The exact translation of the Greek word "ecology" means the study of one's own home, that is, the biosphere in which we live and of which we are a part. In order to solve the problems of the survival of mankind, it is necessary, first of all, to know your own home and learn how to live in it! Live long, happily! And the concept of "ecology", which was born and entered the language of science in the last century, it referred to only one of the aspects of the life of the inhabitants of our common home. Classical (more precisely, biological) ecology is only a natural component of the discipline that we now call human ecology or modern ecology.

The original meaning of any knowledge, any scientific discipline is to comprehend the laws of one's own home, that is, that world, that environment on which our common destiny depends. From this point of view, the entire set of sciences born of the human mind is an integral part of a certain general science about how a person should live on Earth, how he should be guided in his behavior in order not only to preserve himself, but also to ensure the future of his children, grandchildren, their people and humanity as a whole. Ecology is a science directed to the future. And it is built on the principle that the values of the future are no less important than the values of the present. This is the science of how to pass on Nature, our common home to our children and grandchildren, so that they can live better and more conveniently in it than we do! To keep everything necessary for people's lives in it.

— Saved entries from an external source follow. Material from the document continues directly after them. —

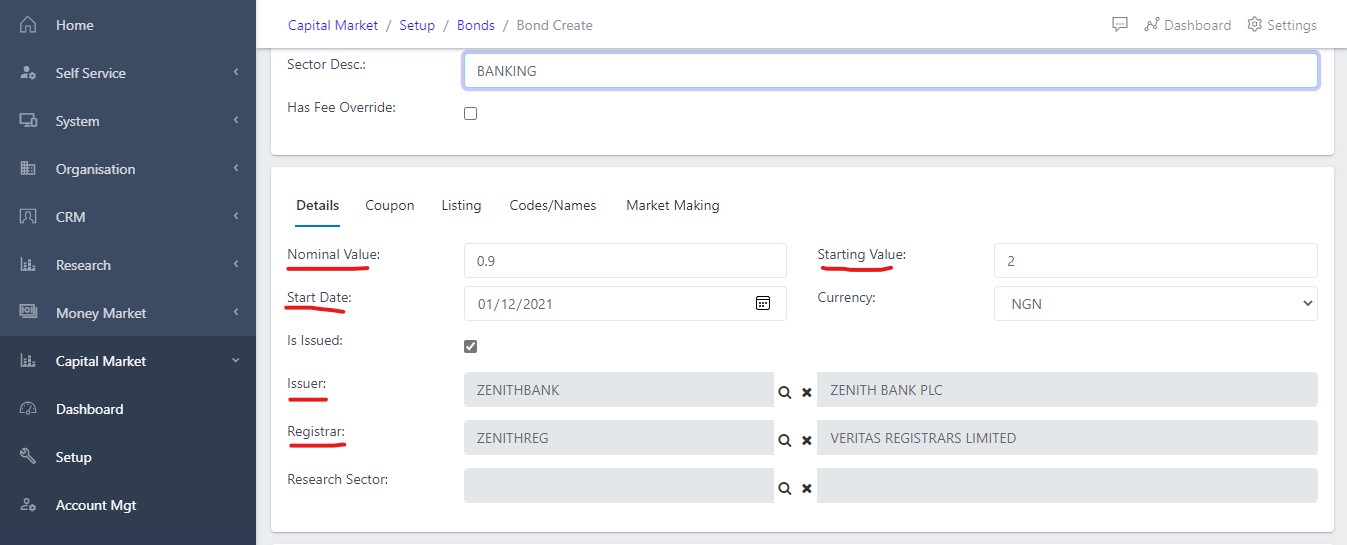
Task: Click the chat messages icon in header
Action: pos(1120,25)
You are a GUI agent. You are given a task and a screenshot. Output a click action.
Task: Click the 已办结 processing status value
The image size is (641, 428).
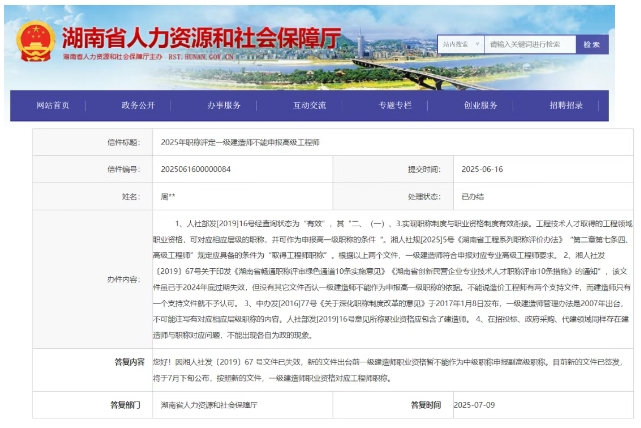(x=472, y=197)
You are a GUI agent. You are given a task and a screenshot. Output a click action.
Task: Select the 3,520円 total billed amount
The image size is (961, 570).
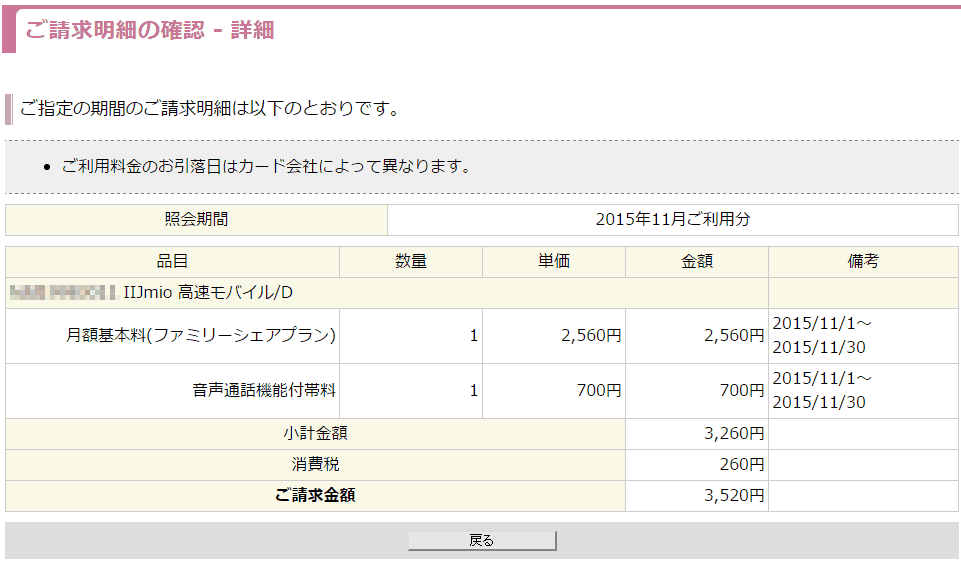coord(734,496)
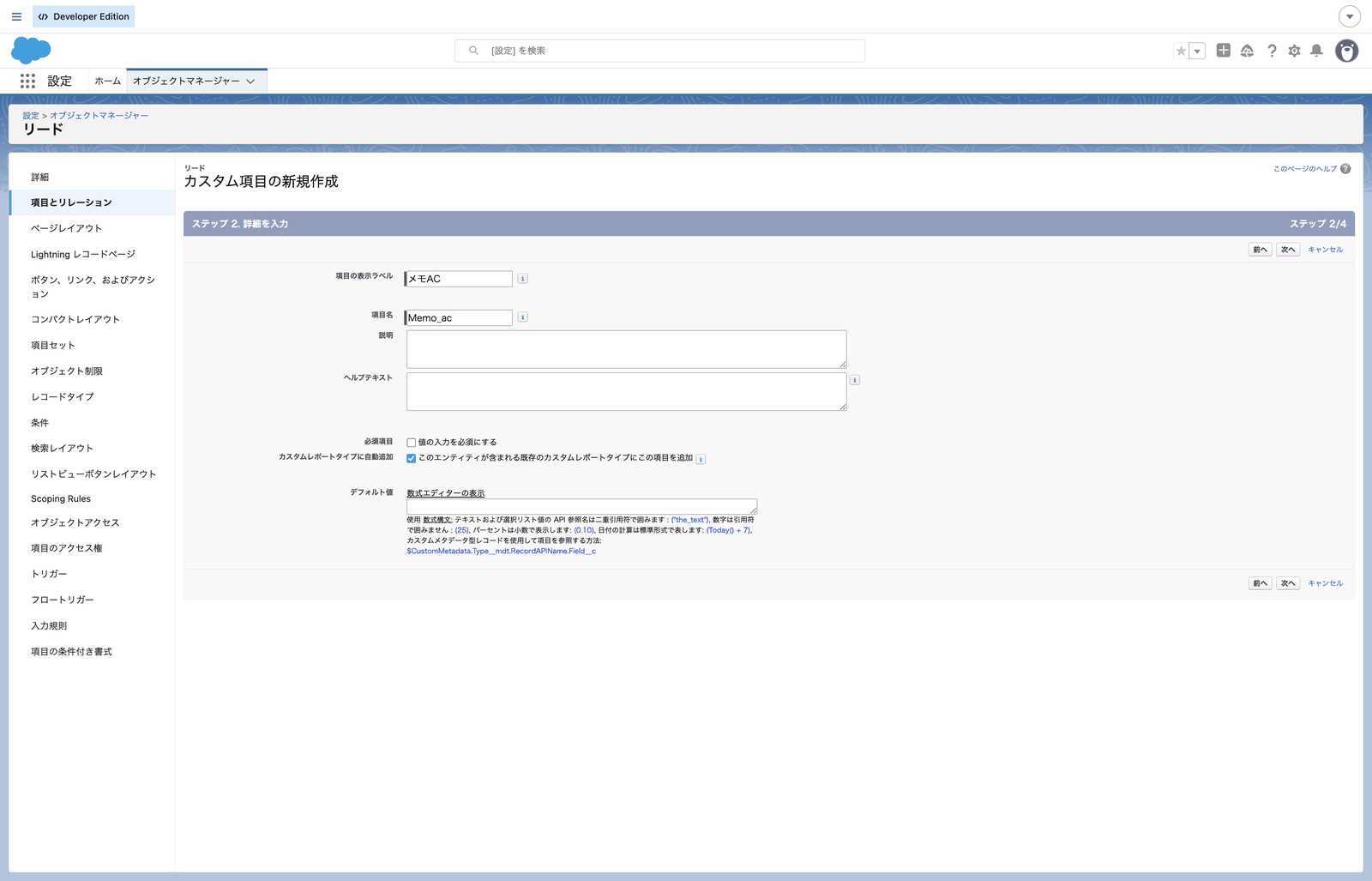Open the user avatar profile menu
The width and height of the screenshot is (1372, 881).
(x=1347, y=51)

Our house is one - everything in it is interconnected, and we must be able to combine the knowledge accumulated in different disciplines into a single integral structure, which is the science of how a person should live on Earth, and which it is natural to call human ecology or simply ecology.

So, ecology is a systemic science, it relies on many other disciplines. But this is not its only difference from traditional sciences.

Physicists, chemists, biologists, economists study many different phenomena. They study in order to understand the nature of the phenomenon itself. If you like, out of interest, because a person, solving a particular problem, first simply seeks to understand how it is solved. And only then he begins to think about what to adapt the wheel he invented. Very rarely do they think in advance about the application of the acquired knowledge. Did anyone at the birth of nuclear physics think about the atomic bomb? Or did Faraday assume that his discovery would lead to the fact that the planet was covered with a network of power plants? And this detachment of the researcher from the goals of the study has the deepest meaning. It is laid down by evolution itself, if you like, by the mechanism of the market. The main thing is to know, and then life itself will select what a person needs. After all, the development of the living world takes place exactly in this way: each mutation exists on its own, it is only an opportunity for development, only "probing the ways" of possible development. And then selection does its job: out of countless mutations, it selects only those units that turn out to be useful for something. It is the same in science: how many unclaimed volumes of books and journals containing the thoughts and discoveries of researchers are gathering dust in libraries. And one day some of them may be needed.

Ecology in this is not at all like traditional disciplines. Unlike them, it has a well-defined and predetermined goal: such a study of one's own house and such a study of the possible behavior of a person in it that would allow a person to live in this house, that is, to survive on planet Earth.

Unlike many other sciences, ecology has a multi-tiered structure, and each of the floors of this "building" is based on a whole variety of traditional disciplines.